=== RECORDS SHOWN ===
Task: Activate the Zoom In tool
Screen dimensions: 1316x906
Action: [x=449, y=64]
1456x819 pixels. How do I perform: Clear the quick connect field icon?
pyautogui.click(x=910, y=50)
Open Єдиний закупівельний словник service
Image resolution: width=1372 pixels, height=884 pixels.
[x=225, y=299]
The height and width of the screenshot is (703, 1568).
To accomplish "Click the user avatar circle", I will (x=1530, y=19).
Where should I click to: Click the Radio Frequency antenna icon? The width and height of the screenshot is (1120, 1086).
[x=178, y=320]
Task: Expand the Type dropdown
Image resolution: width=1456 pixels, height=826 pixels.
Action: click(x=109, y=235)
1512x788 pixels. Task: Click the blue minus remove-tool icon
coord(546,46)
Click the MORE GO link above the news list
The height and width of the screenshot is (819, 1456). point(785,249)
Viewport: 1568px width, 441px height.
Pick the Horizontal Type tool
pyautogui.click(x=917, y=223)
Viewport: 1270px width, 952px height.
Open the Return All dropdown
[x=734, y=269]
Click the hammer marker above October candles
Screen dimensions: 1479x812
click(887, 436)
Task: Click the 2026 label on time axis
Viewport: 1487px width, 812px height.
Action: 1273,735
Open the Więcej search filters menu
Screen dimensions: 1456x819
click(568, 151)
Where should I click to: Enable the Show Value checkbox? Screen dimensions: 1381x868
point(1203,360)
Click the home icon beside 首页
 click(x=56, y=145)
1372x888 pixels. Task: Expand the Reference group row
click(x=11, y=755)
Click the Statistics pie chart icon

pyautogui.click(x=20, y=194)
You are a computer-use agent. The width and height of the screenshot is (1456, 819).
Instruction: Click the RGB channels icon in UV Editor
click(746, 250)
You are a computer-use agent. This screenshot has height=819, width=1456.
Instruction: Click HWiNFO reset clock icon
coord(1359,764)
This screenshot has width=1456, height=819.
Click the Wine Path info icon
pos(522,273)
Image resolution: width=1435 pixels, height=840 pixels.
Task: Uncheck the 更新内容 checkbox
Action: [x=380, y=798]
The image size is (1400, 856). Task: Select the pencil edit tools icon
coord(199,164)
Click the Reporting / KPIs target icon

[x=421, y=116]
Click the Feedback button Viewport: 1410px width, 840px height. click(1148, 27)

=== TASK PROMPT ===
Among the records, find every line holding the word "computer" and copy it.

=== TASK SOLUTION ===
You are a computer-use agent. The width and height of the screenshot is (1456, 819).
You are a computer-use agent. This screenshot has height=819, width=1456.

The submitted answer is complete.